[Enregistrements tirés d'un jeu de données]
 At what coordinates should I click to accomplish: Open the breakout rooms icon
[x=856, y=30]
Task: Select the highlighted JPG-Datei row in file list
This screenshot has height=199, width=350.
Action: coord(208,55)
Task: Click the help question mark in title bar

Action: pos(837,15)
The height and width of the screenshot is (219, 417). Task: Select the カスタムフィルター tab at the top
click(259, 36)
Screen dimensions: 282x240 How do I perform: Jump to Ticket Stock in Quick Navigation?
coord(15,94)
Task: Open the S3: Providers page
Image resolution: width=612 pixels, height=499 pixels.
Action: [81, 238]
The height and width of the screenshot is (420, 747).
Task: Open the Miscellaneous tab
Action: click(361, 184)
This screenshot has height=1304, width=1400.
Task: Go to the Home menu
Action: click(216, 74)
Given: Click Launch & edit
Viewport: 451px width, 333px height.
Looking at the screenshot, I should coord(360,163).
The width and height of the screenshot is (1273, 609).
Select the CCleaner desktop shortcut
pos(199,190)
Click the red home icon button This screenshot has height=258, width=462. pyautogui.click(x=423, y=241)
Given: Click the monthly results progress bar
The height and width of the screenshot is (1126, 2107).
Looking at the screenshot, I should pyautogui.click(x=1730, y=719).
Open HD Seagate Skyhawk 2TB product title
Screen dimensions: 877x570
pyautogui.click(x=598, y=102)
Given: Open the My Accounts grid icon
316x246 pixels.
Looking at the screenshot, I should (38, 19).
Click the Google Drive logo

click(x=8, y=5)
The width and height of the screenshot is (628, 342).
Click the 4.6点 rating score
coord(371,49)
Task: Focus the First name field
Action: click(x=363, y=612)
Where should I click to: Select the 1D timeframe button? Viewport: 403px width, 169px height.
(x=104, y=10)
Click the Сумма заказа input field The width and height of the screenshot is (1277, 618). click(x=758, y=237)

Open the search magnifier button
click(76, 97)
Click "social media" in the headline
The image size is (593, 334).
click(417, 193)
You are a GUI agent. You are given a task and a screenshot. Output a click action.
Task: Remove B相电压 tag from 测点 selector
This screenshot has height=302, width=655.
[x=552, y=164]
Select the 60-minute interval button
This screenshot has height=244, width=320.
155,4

#### Consignes et exigences:
Reproduisez à l'identique tout ce qui va de la ligne contenant « Open the search magnifier button » jusqu'à la fin des enregistrements, bornes comprises.

#### Réponse proposée:
Open the search magnifier button
click(76, 97)
Click "social media" in the headline
The image size is (593, 334).
click(417, 193)
You are a GUI agent. You are given a task and a screenshot. Output a click action.
Task: Remove B相电压 tag from 测点 selector
This screenshot has height=302, width=655.
[x=552, y=164]
Select the 60-minute interval button
This screenshot has height=244, width=320.
155,4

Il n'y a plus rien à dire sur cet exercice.